City Court Judge Glen Granger started the program a few weeks ago after working out details with county officials, including Chief Executive Dave Palmer, Budget Director Danette Gleason, and the Community Enrichment Department.
Granger oversees about 1,200 criminal cases and 3,000 traffic offenses each year. In many cases, defendants are unemployed and cannot afford to pay serious fines. At the same time, the jail is often full or almost full.
Granger says the program is potentially available to anyone, not just those who can’t pay their fines. But he does not plan to assign work to anyone he considers mentally unstable or dangerous, including violent offenders.
But for others, he said, community service might make sense.
“This will give us another tool and approach to say, ‘Do you want to do community service or jail time?’” Granger said.
Granger has sentenced a handful of offenders to community work so far, all reporting to Community Enrichment for work that can include cleaning up lots or alleys or, as Palmer put it, “whatever needs to be done that day.”
“It’s not going to be hard labor or anything,” Palmer said. “It may be working at an event, it could be in the parks, or it could be shoveling snow. It could be sprucing up the grounds around the courthouse.”
Defendants who are charged only with misdemeanor offenses or violations of Butte-Silver Bow ordinances go before Granger, while those involving felonies are sent to District Court. Misdemeanors resulting from citations by the Montana Highway Patrol in the county typically go to Justice Court.
But some misdemeanor offenses, including repeated thefts or first- and second-time partner or family member assaults, can carry jail terms of six months to a year and fines up to $1,500.
Other common misdemeanors include driving with suspended or revoked licenses, shoplifting, disorderly conduct, contempt of court, and resisting arrest. Certain drug charges can be misdemeanors, too.
James Reavis, who challenged Granger for city judge in 2016, made a community service program for adult offenders a cornerstone of his campaign. He said Butte was the only city in Montana with 10,000 or more people that did not have one.
Granger, who was easily re-elected with 68 percent of the vote, agreed on the need for community service as an alternative sentencing. But he said then that the program needed accountability measures and safeguards first, among other things.
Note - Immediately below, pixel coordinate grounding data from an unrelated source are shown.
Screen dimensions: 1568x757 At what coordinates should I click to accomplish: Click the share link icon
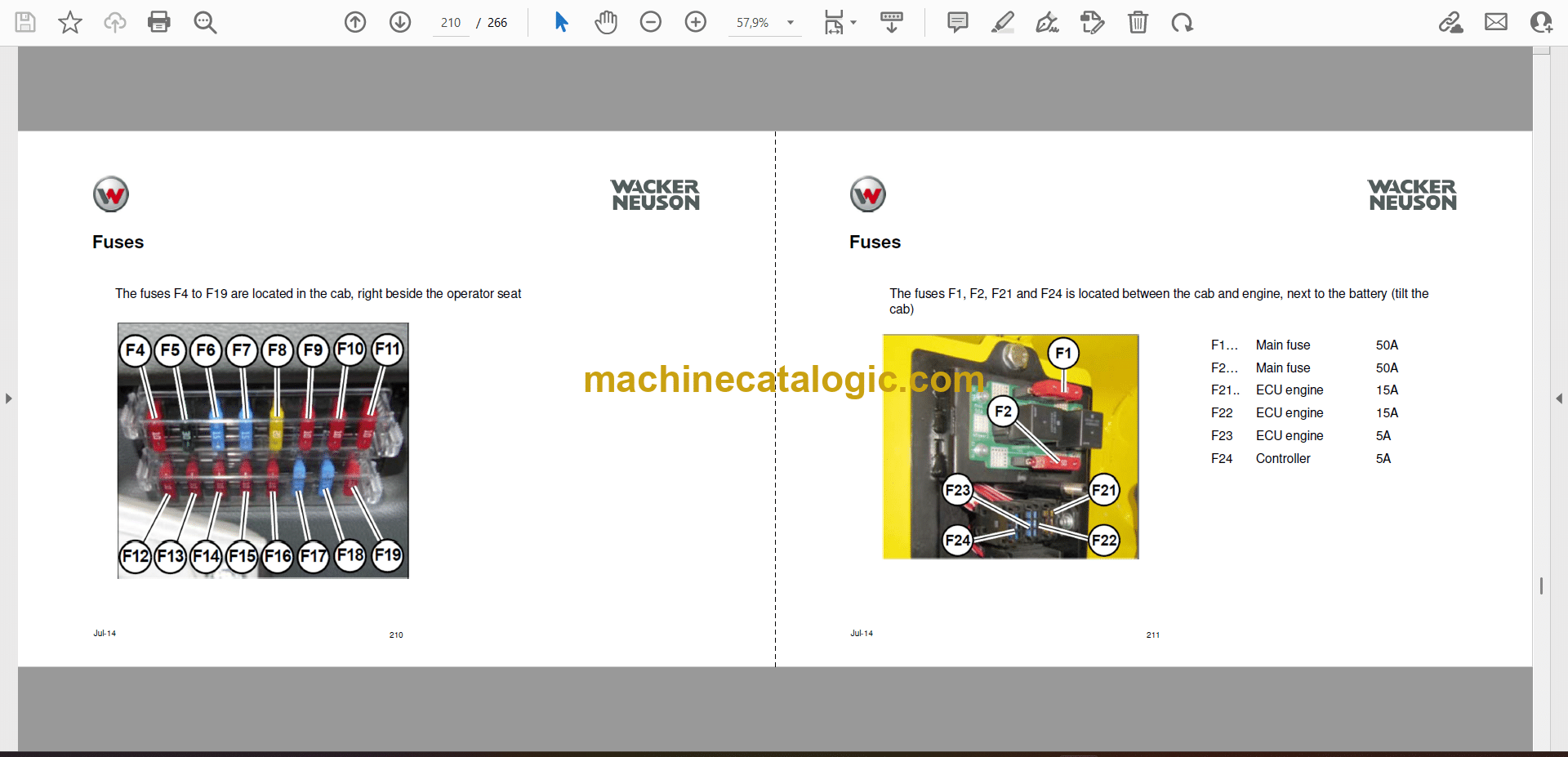(x=1450, y=22)
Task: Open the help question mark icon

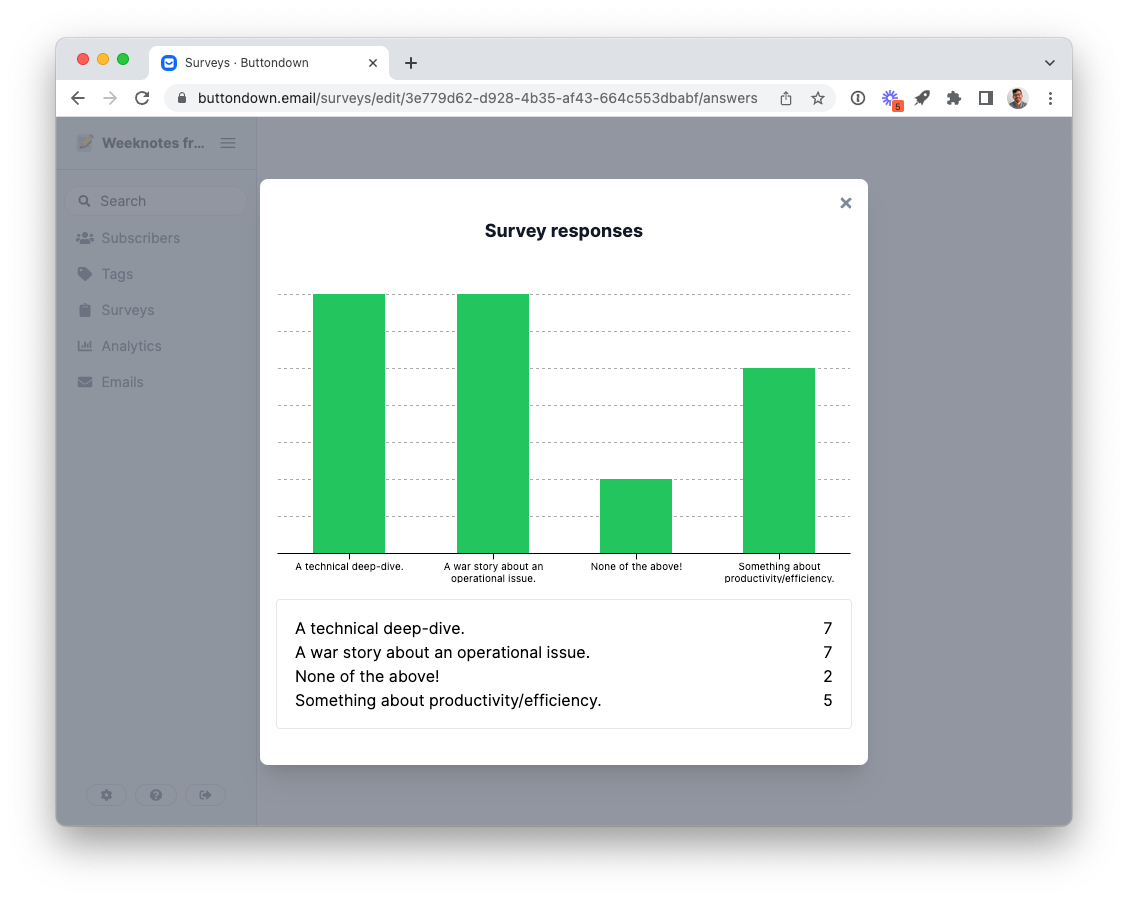Action: (x=156, y=795)
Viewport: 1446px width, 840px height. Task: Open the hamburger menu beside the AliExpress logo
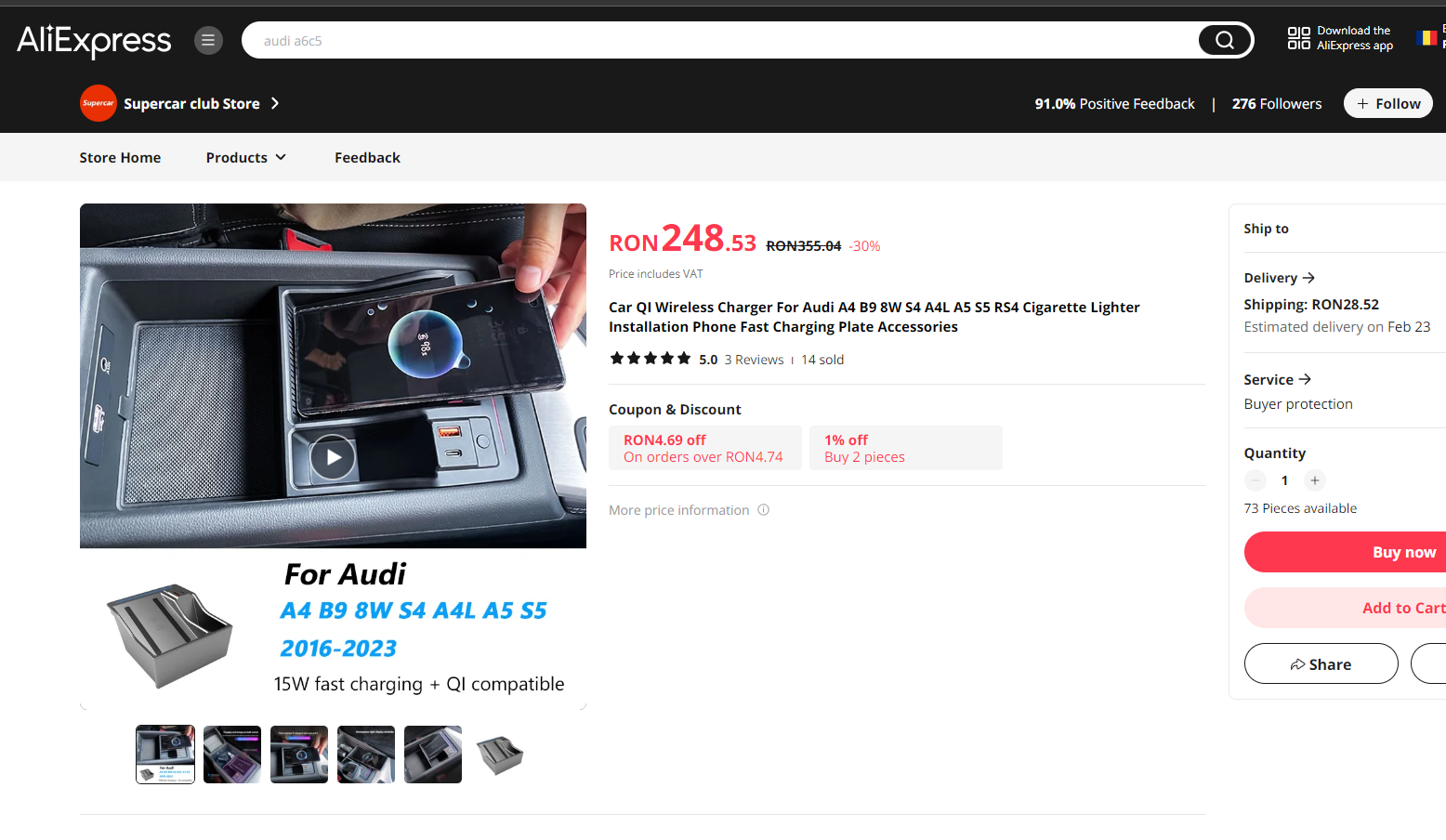(208, 40)
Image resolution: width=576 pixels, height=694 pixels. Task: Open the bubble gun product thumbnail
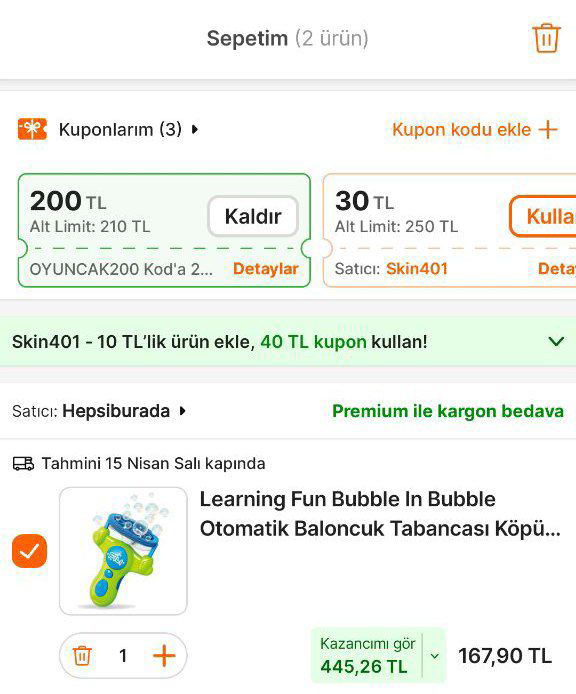[x=124, y=551]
Now, he says, those are in place.
Granger said he implemented the first community service sentencing for youth offenders in Butte-Silver Bow in the 1990s. He was chief juvenile probation officer for the Butte district at one time.
Under the new adult program, offenders are to report to Community Enrichment for tasks and duties, and department officials monitor their work, hours, and compliance, Granger said.
They must wear orange vests that say “City Court” on the backs, and they cannot mix with juvenile offenders, he said. If they don’t show up, he can issue warrants to have them picked up for not complying with court orders.
That happened this past Friday when Community Enrichment informed him a man did not report for his work assignments. He issued a bench warrant the same day.
Because the program is so new, Granger also has been meeting with department officials each Friday to review matters and make any needed refinements.
Gleason, the budget director, said the county has insurance covering any liability issues. That had to be assured before the program started.
Palmer and Granger said they are exploring the possibility of using surcharges that offenders pay to offset insurance and program costs.
Palmer said the program can benefit the offender and the county at the same time.
“Instead of fining them $100, make it maybe $10 and 10 hours of community service,” he said.